Die Forscher um Jonathan Williams maßen zwischen dem 1. Dezember 2013 und dem 14. Januar 2014 im Mainzer Cinestar die abgesaugte Luft während einer Kinovorstellung – alle 30 Sekunden. Die Klimaanlage lief dabei wie bei jeder anderen Vorstellung auch. Insgesamt untersuchten sie 108 Vorführungen mit insgesamt 9.500 Kinozuschauern. Sie hatten 16 unterschiedliche Filme aus den Genres Comedy, Horror und Romantik ausgewählt. Darunter waren etwa „Der Hobbit: Smaugs Einöde“, „Das erstaunliche Leben des Walter Mitty“, „Die Tribute von Panem - Mockingjay: Teil 2“ und „Carrie“. (Die volle Liste findet sich innerhalb der Original-Studie. Für das Experiment wurden keine personenbezogenen Daten erfasst, lediglich die Anzahl der Kinobesucher wurde registriert.
Kampf ums Überleben
Im Ergebnis konnten die Forscher genau sehen, wann ein Film lustig, spannend oder langweilig ist.
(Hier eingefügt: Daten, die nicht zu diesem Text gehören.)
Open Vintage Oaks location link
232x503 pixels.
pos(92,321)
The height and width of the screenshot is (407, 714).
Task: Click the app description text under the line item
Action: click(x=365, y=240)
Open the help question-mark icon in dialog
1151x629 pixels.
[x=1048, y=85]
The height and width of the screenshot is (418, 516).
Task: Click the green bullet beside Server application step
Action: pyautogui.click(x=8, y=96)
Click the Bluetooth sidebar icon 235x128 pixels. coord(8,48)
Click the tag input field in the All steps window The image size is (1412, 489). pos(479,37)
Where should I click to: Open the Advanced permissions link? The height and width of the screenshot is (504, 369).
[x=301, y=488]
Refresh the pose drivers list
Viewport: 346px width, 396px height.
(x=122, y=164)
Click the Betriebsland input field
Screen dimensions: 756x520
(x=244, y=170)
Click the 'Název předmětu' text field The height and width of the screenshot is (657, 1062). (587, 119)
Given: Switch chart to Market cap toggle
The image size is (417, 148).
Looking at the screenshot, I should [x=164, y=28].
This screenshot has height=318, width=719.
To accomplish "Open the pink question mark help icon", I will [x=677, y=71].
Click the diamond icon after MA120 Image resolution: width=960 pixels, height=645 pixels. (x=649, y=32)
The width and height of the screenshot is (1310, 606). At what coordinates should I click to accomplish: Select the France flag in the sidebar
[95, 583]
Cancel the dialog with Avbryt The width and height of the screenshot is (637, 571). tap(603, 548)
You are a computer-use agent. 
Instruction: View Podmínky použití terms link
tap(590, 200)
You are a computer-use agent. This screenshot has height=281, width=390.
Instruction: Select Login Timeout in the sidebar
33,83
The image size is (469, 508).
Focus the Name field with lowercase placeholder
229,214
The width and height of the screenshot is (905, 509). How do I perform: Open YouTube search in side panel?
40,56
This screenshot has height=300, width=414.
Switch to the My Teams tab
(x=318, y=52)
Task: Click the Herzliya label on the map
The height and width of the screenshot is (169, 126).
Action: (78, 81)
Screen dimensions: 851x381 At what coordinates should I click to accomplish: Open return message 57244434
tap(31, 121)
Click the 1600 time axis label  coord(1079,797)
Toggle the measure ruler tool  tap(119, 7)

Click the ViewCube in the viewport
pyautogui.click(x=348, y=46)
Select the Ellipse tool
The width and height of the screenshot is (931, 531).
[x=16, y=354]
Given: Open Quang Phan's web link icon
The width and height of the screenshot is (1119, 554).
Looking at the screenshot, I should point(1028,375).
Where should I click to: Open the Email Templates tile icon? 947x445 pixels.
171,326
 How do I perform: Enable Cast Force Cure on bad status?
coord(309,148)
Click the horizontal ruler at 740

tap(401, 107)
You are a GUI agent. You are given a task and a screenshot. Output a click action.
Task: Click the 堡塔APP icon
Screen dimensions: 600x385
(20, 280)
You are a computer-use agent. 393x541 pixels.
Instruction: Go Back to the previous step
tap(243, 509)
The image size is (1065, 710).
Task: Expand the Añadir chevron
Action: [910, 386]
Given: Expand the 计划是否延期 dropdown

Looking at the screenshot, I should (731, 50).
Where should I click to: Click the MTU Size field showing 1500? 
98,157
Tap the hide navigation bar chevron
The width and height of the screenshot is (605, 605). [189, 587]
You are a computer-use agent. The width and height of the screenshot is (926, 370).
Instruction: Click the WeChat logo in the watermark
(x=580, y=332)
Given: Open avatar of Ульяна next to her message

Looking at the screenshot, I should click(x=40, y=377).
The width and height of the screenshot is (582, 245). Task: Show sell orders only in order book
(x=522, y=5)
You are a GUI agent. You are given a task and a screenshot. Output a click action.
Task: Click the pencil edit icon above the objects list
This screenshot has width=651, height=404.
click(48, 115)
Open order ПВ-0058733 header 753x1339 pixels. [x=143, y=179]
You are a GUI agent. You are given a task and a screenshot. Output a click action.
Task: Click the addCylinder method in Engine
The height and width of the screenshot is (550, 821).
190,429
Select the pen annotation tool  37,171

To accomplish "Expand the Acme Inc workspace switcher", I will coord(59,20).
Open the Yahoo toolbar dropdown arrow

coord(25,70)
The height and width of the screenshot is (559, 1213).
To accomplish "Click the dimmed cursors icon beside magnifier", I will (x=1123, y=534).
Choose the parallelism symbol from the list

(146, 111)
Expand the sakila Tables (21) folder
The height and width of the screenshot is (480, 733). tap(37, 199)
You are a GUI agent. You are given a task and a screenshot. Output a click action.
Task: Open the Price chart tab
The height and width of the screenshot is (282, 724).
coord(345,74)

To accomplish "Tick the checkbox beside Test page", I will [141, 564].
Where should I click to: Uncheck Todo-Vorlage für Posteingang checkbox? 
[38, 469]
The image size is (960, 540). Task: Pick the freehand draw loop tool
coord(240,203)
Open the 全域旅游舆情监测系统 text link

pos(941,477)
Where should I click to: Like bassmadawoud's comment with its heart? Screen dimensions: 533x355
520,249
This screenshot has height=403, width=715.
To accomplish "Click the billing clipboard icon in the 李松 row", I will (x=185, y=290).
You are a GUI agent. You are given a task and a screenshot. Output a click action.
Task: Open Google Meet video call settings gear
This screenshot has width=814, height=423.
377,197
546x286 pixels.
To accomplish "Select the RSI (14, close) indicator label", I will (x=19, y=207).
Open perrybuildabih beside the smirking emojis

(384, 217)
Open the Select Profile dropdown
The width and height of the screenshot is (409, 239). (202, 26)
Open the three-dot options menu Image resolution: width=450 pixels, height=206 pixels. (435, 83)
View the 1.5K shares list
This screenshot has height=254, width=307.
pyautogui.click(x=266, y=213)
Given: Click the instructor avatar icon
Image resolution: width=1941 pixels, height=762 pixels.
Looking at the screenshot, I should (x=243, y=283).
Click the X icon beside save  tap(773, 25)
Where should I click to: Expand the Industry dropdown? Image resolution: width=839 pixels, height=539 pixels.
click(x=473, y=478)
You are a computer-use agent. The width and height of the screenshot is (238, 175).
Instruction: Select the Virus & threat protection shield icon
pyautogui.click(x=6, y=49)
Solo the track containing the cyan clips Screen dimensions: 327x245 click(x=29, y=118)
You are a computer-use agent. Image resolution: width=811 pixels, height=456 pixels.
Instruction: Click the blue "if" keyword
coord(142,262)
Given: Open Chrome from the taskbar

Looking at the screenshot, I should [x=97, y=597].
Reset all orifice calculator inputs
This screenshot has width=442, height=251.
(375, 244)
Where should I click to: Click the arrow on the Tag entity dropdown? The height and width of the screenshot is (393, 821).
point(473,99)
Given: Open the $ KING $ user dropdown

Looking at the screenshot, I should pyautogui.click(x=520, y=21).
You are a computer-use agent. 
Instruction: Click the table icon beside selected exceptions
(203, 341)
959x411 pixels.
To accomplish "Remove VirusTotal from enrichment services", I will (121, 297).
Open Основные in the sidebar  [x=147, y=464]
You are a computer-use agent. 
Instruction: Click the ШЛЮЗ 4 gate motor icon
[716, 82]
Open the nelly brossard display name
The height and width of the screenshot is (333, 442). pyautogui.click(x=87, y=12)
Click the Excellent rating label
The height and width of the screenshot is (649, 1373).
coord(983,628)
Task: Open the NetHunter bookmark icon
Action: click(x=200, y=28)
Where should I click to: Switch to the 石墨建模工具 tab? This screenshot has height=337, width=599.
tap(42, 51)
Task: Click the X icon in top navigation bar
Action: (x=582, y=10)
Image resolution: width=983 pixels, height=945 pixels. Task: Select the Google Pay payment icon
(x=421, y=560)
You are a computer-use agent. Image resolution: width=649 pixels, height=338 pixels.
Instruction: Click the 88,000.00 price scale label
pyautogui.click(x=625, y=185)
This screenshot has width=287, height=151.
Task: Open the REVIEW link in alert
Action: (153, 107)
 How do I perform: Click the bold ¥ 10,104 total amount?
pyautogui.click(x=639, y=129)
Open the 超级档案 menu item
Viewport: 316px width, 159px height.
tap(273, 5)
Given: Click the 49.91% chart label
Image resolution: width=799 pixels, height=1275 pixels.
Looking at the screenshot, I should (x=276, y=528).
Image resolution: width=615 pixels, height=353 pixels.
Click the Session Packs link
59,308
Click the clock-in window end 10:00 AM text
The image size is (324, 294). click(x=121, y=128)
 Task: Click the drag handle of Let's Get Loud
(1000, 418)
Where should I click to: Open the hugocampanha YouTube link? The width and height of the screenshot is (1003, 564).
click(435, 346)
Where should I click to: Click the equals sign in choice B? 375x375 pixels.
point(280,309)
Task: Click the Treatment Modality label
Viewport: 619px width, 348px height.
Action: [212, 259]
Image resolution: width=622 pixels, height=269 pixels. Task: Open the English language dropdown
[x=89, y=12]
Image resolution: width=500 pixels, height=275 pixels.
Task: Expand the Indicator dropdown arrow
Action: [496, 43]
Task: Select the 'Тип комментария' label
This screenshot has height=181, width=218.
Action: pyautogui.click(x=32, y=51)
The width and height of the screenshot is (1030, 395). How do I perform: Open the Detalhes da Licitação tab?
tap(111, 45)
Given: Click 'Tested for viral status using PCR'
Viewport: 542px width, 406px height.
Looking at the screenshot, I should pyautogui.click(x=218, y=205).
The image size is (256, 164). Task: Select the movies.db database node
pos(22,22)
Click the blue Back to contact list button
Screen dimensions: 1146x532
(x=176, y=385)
Am Beispiel der chemischen Signatur von „Tribute von Panem“ erklärt Forschungsleiter Jonathan Williams: „An der Stelle, an der die Heldin um ihr Leben kämpft, stiegen die Werte für Kohlendioxid und Isopren in der Abluft immer deutlich an“. Isopren (C5H8) und Aceton (C3H6O) sind die beiden häufigsten organischen Spurengase. Sie und die Menge an Kohlendioxid maßen die Forscher. Eine Erklärung für ihre Ergebnisse sehen die Wissenschaftler darin, dass die Kinobesucher bei aufregenden Filmszenen unruhig werden und schneller atmen.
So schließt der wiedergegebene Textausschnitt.